Menos é muito mais em A Chegada, ficção científica do diretor canadense Denis Villeneuve (de Os Suspeitos e O Homem Duplicado). Baseado em um conto do norte-americano Ted Chiang, o filme, um dos melhores e mais instigantes de 2016, se apropria de questões recorrentes em um gênero cinematográfico clássico, como a existência de vida alienígena, viagens no tempo e os limites da ciência, não apenas como acessórios para a construção de uma trama de ação: esses temas são partes indissociáveis do enredo e estão bordados em todo seu DNA, se associando àquele que parece ser o grande trunfo da história: elevar a comunicação à posição de protagonismo.
A personagem central de A Chegada, e sua improvável heroína, Louise (Amy Adams, de Trapaça), não empunha armas. Tampouco é uma cientista, especialista em extraterrestres ou em Astrofísica. É uma respeitada professora universitária de Linguística, cuja área de especialidade é não apenas a história dos idiomas, mas seus padrões, e as semelhanças e diferenças que os aproximam e os distanciam entre si. Logo na sequência inicial do filme, ficamos sabendo que ela perdeu uma filha, vítima de uma doença sem cura, “irrefreável”.
Supõe-se que, ainda muito abalada por essa perda dolorosa, a linguista receba um chamado que alterará para sempre seu destino. Quando 12 naves espaciais gigantes em forma de concha (ou casulos) negras pousam em diferentes pontos da Terra, Louise é primeiro consultada, e depois convocada, pelas Forças Armadas dos Estados Unidos para integrar uma equipe multidisciplinar, da qual também faz parte o físico Ian (Jeremy Renner, de Guerra ao Terror). O grupo tenta, há algum tempo, e sem sucesso, estabelecer contato com os alienígenas.

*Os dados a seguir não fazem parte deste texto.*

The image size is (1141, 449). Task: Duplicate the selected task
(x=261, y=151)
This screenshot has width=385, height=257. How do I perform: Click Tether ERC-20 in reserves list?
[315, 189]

É belo, e profundamente tocante, como A Chegada, em um momento em que a ascensão ao poder de Donald Trump pode significar um recrudescimento do militarismo, opta por um discurso claramente pacifista.
Uma estranha, oriunda da área de Humanidades em um ninho de cientistas e militares, Louise, ainda que aparentemente frágil e hesitante, aos poucos vai quebrando paradigmas, se recusando a olhar para os extraterrestres como “inimigos”. Prefere vê-los como um outro a ser decifrado – a distância só pode ser reduzida se ela e seus companheiros compreenderem os padrões comunicacionais praticados pelos visitantes, seres com sete pernas, que se expressam por meio de desenhos que parecem desafiar toda e qualquer lógica conhecida. Para isso, Louise busca a proximidade, entrando, dia após dia, no interior da nave, se expondo em toda a sua vulnerabilidade, manifestada pelos meios de expressão dos quais ela dispõe: fala, gestos, toques, olhares, linguagem corporal. Há, aí, um comovente encontro de alteridades.
É belo, e profundamente tocante, como A Chegada, em um momento em que a ascensão ao poder de Donald Trump pode significar um recrudescimento do militarismo, opta por um discurso claramente pacifista. Louise e Ian, em uma simbiose entre ciência e conhecimento humanista, e que aos poucos também se desenha no plano afetivo, se contrapõem à truculência do jogo das armas na busca por respostas e solução de conflitos. Defendem a aproximação paciente, generosa, na busca por canais de diálogo com os visitantes.
Essa opção é o grande trunfo do filme, que deixa as habituais cenas de ação e de efeitos visuais pirotécnicos à margem da narrativa principal, mais interessada em aspectos filosóficos, existenciais e intimistas da trama, que discute questões essenciais como o tempo, a existência ou não do destino, a tolerância e, por fim, o amor, em suas diversas formas. Os tiros, as bombas e explosões existem, mas são propositalmente minimizados.
Ao descobrir o que os aliens teriam a dizer, ou a ensinar a nós, humanos, o filme, estruturalmente, se transforma: o aprendizado de Louise acaba, aos poucos, por revelar significados ocultos no enredo, em um exercício narrativo dos mais engenhosos. A direção de Villeneuve, que é, ao mesmo tempo, altamente visual e um exímio contador de histórias, mostra ser fundamental no êxito de A Chegada. Ele não tem pressa. Opta pela profundidade, aposta na sensibilidade e na capacidade de dedução do espectador, para subverter expectativas e falar de paz em tempos tão belicosos. O cineasta nos presenteia com um grande filme.